Where there's a will, there's a way: OPM shows how to do UIT the right way

On August 10 and 12, PTC-NC was privileged to have Dr. Patrick Sharpe from the U.S. Office of Personnel Management (OPM) deliver a presentation about USA Hire, part of a suite of online platforms that has allowed OPM to revolutionize the way they deliver assessment services to their diverse customers.

The idea to ask Dr. Sharpe to present occurred to me when I read an article in the Washington Post on April 2 about USA Hire titled, "For federal-worker hopefuls, the civil service exam is making a comeback".   It provides an overview of what OPM has managed to accomplish with its partner, PDRI, in the area of unproctored internet testing (UIT).  Start there if you want to learn more because it includes some examples of the items--although significantly absent is an example of the excellent video avatar-based assessment used for things like situational judgment.

Dr. Sharpe did an excellent job painting the picture for the audience of how much work was involved in the project, and how important things like stakeholder communication and contract management were to ensuring the project was a success.  He then showed us a demo version of USA Hire, where he lead us through what it looks like from the applicant's perspective as they proceed through a series of competency-based assessments.  The item formats range from the traditional (e.g., reading comprehension multiple-choice) to the modern (avatar-based SJT) to the groundbreaking--at least for the public sector (forced-choice non-cognitive assessment).

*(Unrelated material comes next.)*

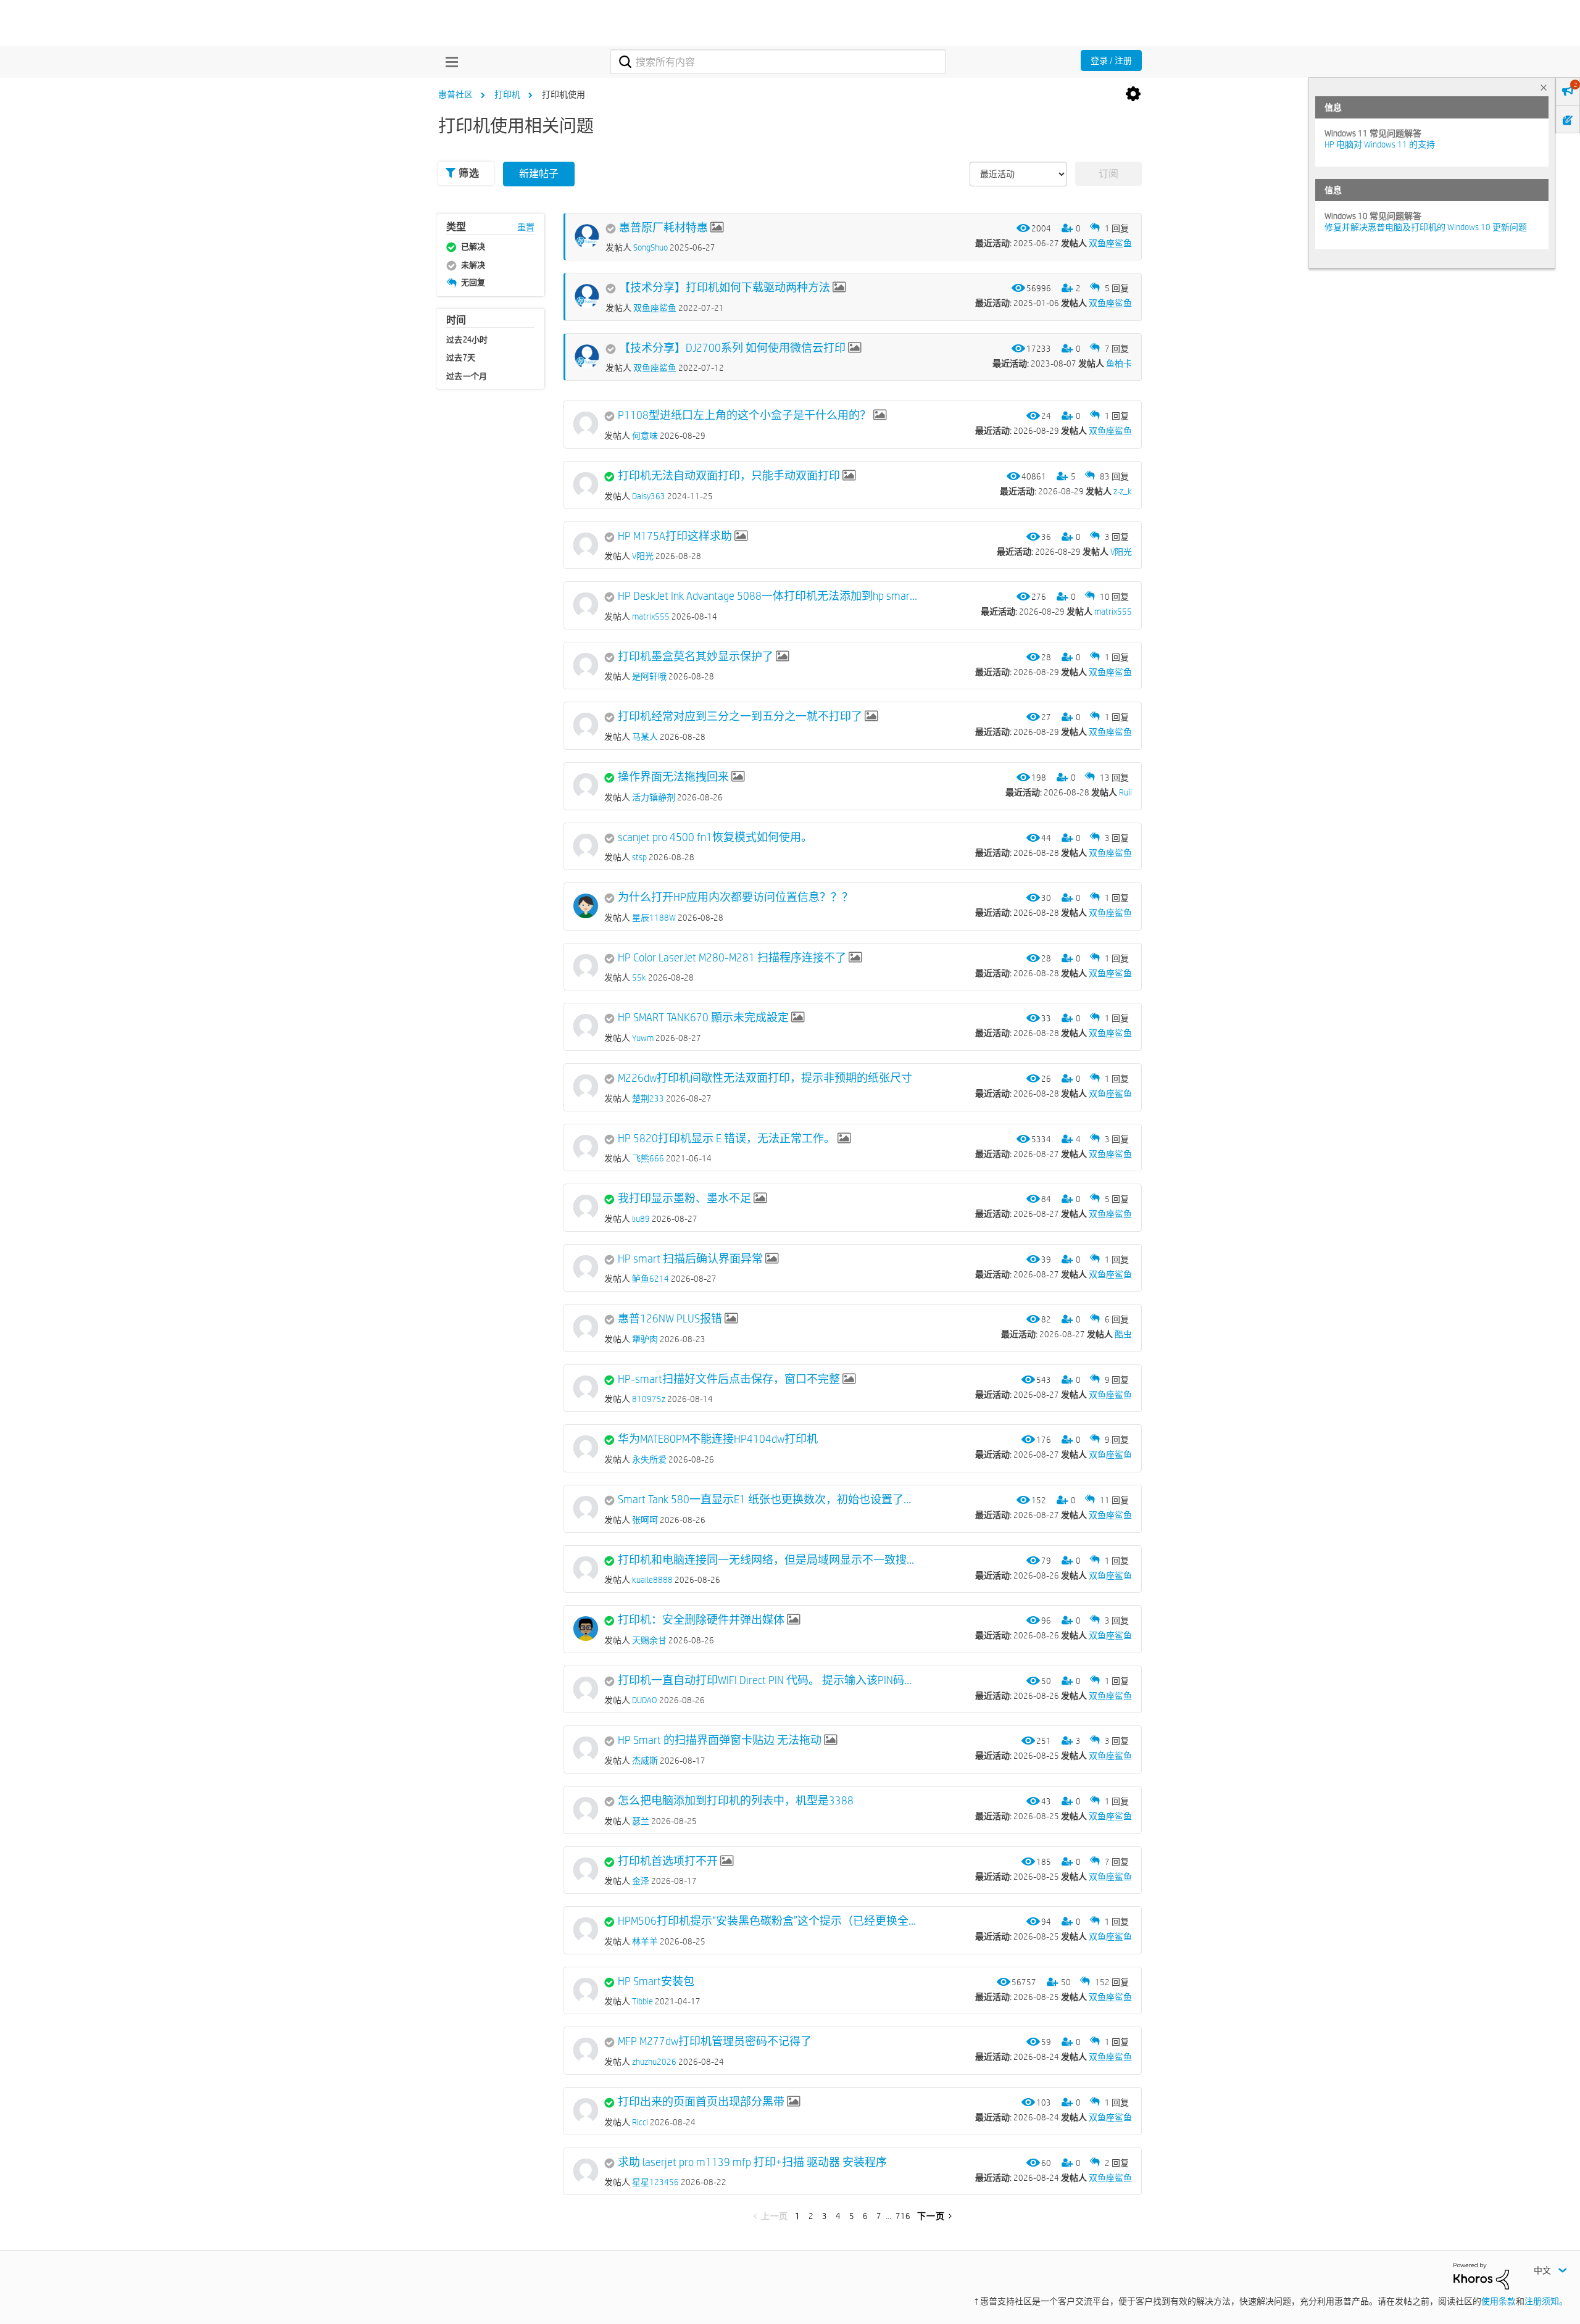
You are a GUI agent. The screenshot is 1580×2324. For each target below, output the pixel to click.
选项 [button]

Here are some of the key points I took away:

- The technology is just a part of successfully putting an UIT program together, you have to step back and look first at what you're trying to accomplish.  For example, are you interested in whole person assessment (as OPM is) or simply focusing on certain KSAs?

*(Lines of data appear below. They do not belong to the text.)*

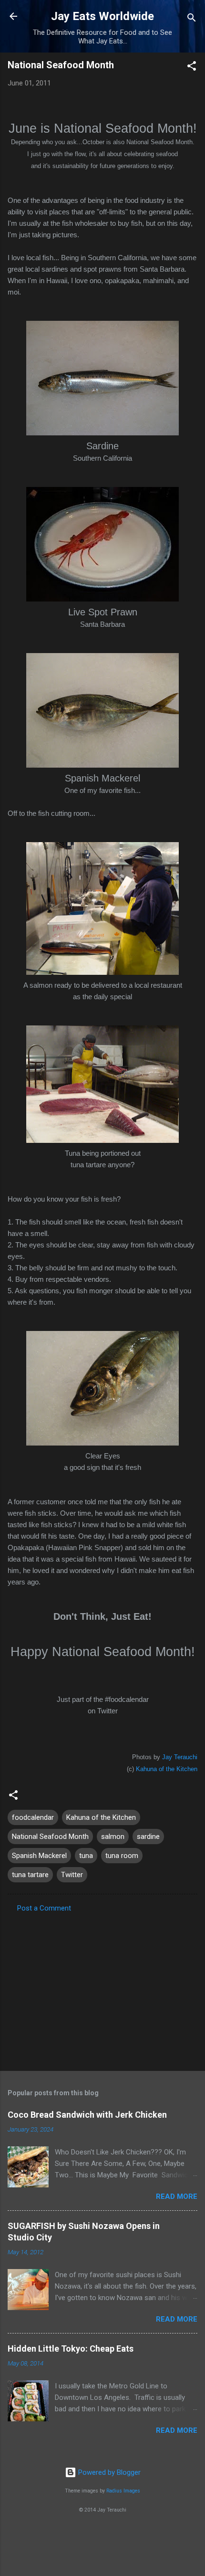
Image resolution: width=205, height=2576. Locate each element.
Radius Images (123, 2491)
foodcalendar (33, 1817)
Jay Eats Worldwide (102, 16)
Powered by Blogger (108, 2472)
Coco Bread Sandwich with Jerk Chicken (87, 2115)
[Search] (191, 19)
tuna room (121, 1855)
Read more (176, 2196)
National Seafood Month (50, 1836)
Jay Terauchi (179, 1757)
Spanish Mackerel (39, 1855)
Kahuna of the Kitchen (166, 1769)
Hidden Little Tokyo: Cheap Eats (70, 2349)
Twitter (72, 1874)
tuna (86, 1855)
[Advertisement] (102, 1989)
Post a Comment (44, 1908)
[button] (191, 67)
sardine (148, 1836)
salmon (112, 1836)
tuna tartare (30, 1874)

- USA Hire is the culmination of years of research and analysis, and traces its history back 20-30 years within the federal government.   Translation : don't jump into UIT without careful planning.

- Start with the basics when delivering UIT: make sure the customer has a solid job analysis foundation before jumping to the assessment platform

- Getting a larger, more influential, customer successfully implemented can cause others to jump on board

- Realize that, particularly in a decentralized testing environment, you may still end up with a hybrid of different testing approaches following the roll-out of UIT, and this includes T&Es.  But the best way to move the practice is to show what success looks like.

- Consider carefully whether you want to build, buy, or lease the technology.  There are benefits and drawbacks to each.

- Starting with a pilot can be a great way to test the system (no pun intended), and also demonstrate the potential to stakeholders.

- Collaboration between assessment professionals, HR specialists, and vendors is critical.

- Don't underestimate the importance of change management.  Fears (e.g., about losing control) come easily and have to be addressed head-on.

- Organizational and system readiness is very important.  Part of the reason this effort was successful is because hiring organizations were fed up with the extremely low utility (and perception) of point-based T&Es.

For someone passionate about assessment and technology, the presentation was educational and motivational.  I walked away, as did others, with a new-found optimism for what sufficient will, resources, and tenacity can accomplish.  It's seductive to focus on what can't be done in the public sector, so to hear and see what can be done reemphasizes the importance of leadership--both in HR and at the top of the organization.

Unproctored internet testing has been talked about for so long, but to see it in action, in a research-based way in the public sector, is truly inspirational.  Truly where there is a will, there is a way.